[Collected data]

★ ★ ★ ★ ★

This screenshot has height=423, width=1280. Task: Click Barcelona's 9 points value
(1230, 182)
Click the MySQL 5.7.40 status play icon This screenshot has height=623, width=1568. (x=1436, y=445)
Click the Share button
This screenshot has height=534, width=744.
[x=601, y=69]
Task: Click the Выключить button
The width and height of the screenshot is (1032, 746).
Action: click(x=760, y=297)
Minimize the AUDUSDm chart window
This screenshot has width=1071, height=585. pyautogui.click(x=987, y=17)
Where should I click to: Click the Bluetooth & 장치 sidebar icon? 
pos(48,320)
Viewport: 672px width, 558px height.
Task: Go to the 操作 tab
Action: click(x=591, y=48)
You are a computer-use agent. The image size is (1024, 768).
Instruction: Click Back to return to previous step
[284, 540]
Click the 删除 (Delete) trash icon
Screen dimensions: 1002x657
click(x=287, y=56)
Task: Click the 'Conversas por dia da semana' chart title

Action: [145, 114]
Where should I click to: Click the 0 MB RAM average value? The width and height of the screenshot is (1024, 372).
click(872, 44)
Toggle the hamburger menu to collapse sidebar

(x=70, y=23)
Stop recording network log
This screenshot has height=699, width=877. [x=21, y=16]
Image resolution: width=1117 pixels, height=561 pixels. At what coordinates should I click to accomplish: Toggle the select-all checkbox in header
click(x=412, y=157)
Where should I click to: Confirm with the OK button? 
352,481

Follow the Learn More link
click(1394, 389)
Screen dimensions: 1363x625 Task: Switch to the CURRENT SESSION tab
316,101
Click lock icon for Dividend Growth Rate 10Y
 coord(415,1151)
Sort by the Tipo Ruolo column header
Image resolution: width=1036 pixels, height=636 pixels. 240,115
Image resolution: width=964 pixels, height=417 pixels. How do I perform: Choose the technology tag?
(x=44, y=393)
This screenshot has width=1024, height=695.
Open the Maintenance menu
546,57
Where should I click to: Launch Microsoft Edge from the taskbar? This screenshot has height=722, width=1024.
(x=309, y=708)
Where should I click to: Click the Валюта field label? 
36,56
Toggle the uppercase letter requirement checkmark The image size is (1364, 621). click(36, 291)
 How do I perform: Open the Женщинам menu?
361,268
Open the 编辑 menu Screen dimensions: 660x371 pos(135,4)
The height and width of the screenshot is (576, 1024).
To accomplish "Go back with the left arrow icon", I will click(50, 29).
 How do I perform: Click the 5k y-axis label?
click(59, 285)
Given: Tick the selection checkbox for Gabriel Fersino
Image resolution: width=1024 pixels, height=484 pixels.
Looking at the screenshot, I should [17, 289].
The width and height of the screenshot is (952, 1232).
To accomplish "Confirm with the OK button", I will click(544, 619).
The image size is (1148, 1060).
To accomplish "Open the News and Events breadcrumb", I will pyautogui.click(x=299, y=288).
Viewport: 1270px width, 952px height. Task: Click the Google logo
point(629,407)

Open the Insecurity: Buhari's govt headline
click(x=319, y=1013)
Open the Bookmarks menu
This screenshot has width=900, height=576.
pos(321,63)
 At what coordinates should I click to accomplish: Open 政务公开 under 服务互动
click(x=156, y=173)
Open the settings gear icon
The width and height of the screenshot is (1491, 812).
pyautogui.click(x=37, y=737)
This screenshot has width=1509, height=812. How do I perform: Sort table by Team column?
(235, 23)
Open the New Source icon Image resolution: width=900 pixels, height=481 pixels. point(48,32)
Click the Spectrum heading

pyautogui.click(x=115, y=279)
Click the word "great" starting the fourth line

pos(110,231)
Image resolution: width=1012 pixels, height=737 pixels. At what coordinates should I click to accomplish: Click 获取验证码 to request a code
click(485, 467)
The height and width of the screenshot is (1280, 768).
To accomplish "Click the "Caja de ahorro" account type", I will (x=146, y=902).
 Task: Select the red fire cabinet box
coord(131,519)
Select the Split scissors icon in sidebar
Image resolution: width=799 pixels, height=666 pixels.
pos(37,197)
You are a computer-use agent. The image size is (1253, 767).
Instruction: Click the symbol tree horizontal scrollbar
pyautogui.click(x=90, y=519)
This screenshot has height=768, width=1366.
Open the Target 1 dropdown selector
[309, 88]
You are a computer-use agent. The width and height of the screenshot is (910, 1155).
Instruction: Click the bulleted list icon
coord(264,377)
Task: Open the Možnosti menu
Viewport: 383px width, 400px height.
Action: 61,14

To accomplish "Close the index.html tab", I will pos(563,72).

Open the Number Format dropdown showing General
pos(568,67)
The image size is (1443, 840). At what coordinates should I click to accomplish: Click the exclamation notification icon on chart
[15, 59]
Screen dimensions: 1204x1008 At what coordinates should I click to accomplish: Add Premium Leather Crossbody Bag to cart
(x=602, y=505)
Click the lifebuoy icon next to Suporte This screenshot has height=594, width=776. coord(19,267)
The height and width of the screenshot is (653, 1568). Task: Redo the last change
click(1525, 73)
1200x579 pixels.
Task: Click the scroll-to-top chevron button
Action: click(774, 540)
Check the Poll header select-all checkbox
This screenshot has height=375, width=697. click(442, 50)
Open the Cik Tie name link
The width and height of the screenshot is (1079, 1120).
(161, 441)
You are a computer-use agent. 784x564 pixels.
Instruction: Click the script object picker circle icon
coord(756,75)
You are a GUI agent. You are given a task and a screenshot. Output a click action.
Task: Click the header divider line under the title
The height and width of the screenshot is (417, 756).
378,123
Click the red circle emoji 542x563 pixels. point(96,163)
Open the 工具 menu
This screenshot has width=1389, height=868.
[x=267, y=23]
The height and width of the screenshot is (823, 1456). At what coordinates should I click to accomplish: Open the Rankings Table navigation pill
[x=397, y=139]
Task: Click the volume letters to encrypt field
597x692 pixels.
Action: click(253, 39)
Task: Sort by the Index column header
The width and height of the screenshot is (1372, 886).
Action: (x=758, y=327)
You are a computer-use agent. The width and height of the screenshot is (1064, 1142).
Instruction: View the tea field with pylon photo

★ ★ ★ ★ ★

■ **Assignment**
All the records, from the first line to the last: repeat them exactly.

■ **Answer space**
This screenshot has height=423, width=1280. Task: Click Barcelona's 9 points value
(1230, 182)
Click the MySQL 5.7.40 status play icon This screenshot has height=623, width=1568. (x=1436, y=445)
Click the Share button
This screenshot has height=534, width=744.
[x=601, y=69]
Task: Click the Выключить button
The width and height of the screenshot is (1032, 746).
Action: click(x=760, y=297)
Minimize the AUDUSDm chart window
This screenshot has width=1071, height=585. pyautogui.click(x=987, y=17)
Where should I click to: Click the Bluetooth & 장치 sidebar icon? 
pos(48,320)
Viewport: 672px width, 558px height.
Task: Go to the 操作 tab
Action: click(x=591, y=48)
You are a computer-use agent. The image size is (1024, 768).
Instruction: Click Back to return to previous step
[284, 540]
Click the 删除 (Delete) trash icon
Screen dimensions: 1002x657
click(x=287, y=56)
Task: Click the 'Conversas por dia da semana' chart title

Action: [145, 114]
Where should I click to: Click the 0 MB RAM average value? The width and height of the screenshot is (1024, 372).
click(872, 44)
Toggle the hamburger menu to collapse sidebar

(x=70, y=23)
Stop recording network log
This screenshot has height=699, width=877. [x=21, y=16]
Image resolution: width=1117 pixels, height=561 pixels. At what coordinates should I click to accomplish: Toggle the select-all checkbox in header
click(x=412, y=157)
Where should I click to: Confirm with the OK button? 
352,481

Follow the Learn More link
click(1394, 389)
Screen dimensions: 1363x625 Task: Switch to the CURRENT SESSION tab
316,101
Click lock icon for Dividend Growth Rate 10Y
 coord(415,1151)
Sort by the Tipo Ruolo column header
Image resolution: width=1036 pixels, height=636 pixels. 240,115
Image resolution: width=964 pixels, height=417 pixels. How do I perform: Choose the technology tag?
(x=44, y=393)
This screenshot has width=1024, height=695.
Open the Maintenance menu
546,57
Where should I click to: Launch Microsoft Edge from the taskbar? This screenshot has height=722, width=1024.
(x=309, y=708)
Where should I click to: Click the Валюта field label? 
36,56
Toggle the uppercase letter requirement checkmark The image size is (1364, 621). click(36, 291)
 How do I perform: Open the Женщинам menu?
361,268
Open the 编辑 menu Screen dimensions: 660x371 pos(135,4)
The height and width of the screenshot is (576, 1024).
To accomplish "Go back with the left arrow icon", I will click(50, 29).
 How do I perform: Click the 5k y-axis label?
click(59, 285)
Given: Tick the selection checkbox for Gabriel Fersino
Image resolution: width=1024 pixels, height=484 pixels.
Looking at the screenshot, I should [17, 289].
The width and height of the screenshot is (952, 1232).
To accomplish "Confirm with the OK button", I will click(544, 619).
The image size is (1148, 1060).
To accomplish "Open the News and Events breadcrumb", I will pyautogui.click(x=299, y=288).
Viewport: 1270px width, 952px height. Task: Click the Google logo
point(629,407)

Open the Insecurity: Buhari's govt headline
click(x=319, y=1013)
Open the Bookmarks menu
This screenshot has width=900, height=576.
pos(321,63)
 At what coordinates should I click to accomplish: Open 政务公开 under 服务互动
click(x=156, y=173)
Open the settings gear icon
The width and height of the screenshot is (1491, 812).
pyautogui.click(x=37, y=737)
This screenshot has width=1509, height=812. How do I perform: Sort table by Team column?
(235, 23)
Open the New Source icon Image resolution: width=900 pixels, height=481 pixels. point(48,32)
Click the Spectrum heading

pyautogui.click(x=115, y=279)
Click the word "great" starting the fourth line

pos(110,231)
Image resolution: width=1012 pixels, height=737 pixels. At what coordinates should I click to accomplish: Click 获取验证码 to request a code
click(485, 467)
The height and width of the screenshot is (1280, 768).
To accomplish "Click the "Caja de ahorro" account type", I will (x=146, y=902).
 Task: Select the red fire cabinet box
coord(131,519)
Select the Split scissors icon in sidebar
Image resolution: width=799 pixels, height=666 pixels.
pos(37,197)
You are a computer-use agent. The image size is (1253, 767).
Instruction: Click the symbol tree horizontal scrollbar
pyautogui.click(x=90, y=519)
This screenshot has height=768, width=1366.
Open the Target 1 dropdown selector
[309, 88]
You are a computer-use agent. The width and height of the screenshot is (910, 1155).
Instruction: Click the bulleted list icon
coord(264,377)
Task: Open the Možnosti menu
Viewport: 383px width, 400px height.
Action: 61,14

To accomplish "Close the index.html tab", I will pos(563,72).

Open the Number Format dropdown showing General
pos(568,67)
The image size is (1443, 840). At what coordinates should I click to accomplish: Click the exclamation notification icon on chart
[15, 59]
Screen dimensions: 1204x1008 At what coordinates should I click to accomplish: Add Premium Leather Crossbody Bag to cart
(x=602, y=505)
Click the lifebuoy icon next to Suporte This screenshot has height=594, width=776. coord(19,267)
The height and width of the screenshot is (653, 1568). Task: Redo the last change
click(1525, 73)
1200x579 pixels.
Task: Click the scroll-to-top chevron button
Action: click(774, 540)
Check the Poll header select-all checkbox
This screenshot has height=375, width=697. click(442, 50)
Open the Cik Tie name link
The width and height of the screenshot is (1079, 1120).
(161, 441)
You are a computer-use agent. 784x564 pixels.
Instruction: Click the script object picker circle icon
coord(756,75)
You are a GUI agent. You are given a task and a screenshot. Output a click action.
Task: Click the header divider line under the title
The height and width of the screenshot is (417, 756).
378,123
Click the red circle emoji 542x563 pixels. point(96,163)
Open the 工具 menu
This screenshot has width=1389, height=868.
[x=267, y=23]
The height and width of the screenshot is (823, 1456). At what coordinates should I click to accomplish: Open the Rankings Table navigation pill
[x=397, y=139]
Task: Click the volume letters to encrypt field
597x692 pixels.
Action: click(253, 39)
Task: Sort by the Index column header
The width and height of the screenshot is (1372, 886).
Action: (x=758, y=327)
You are a computer-use agent. The width and height of the screenshot is (1064, 1142).
Instruction: View the tea field with pylon photo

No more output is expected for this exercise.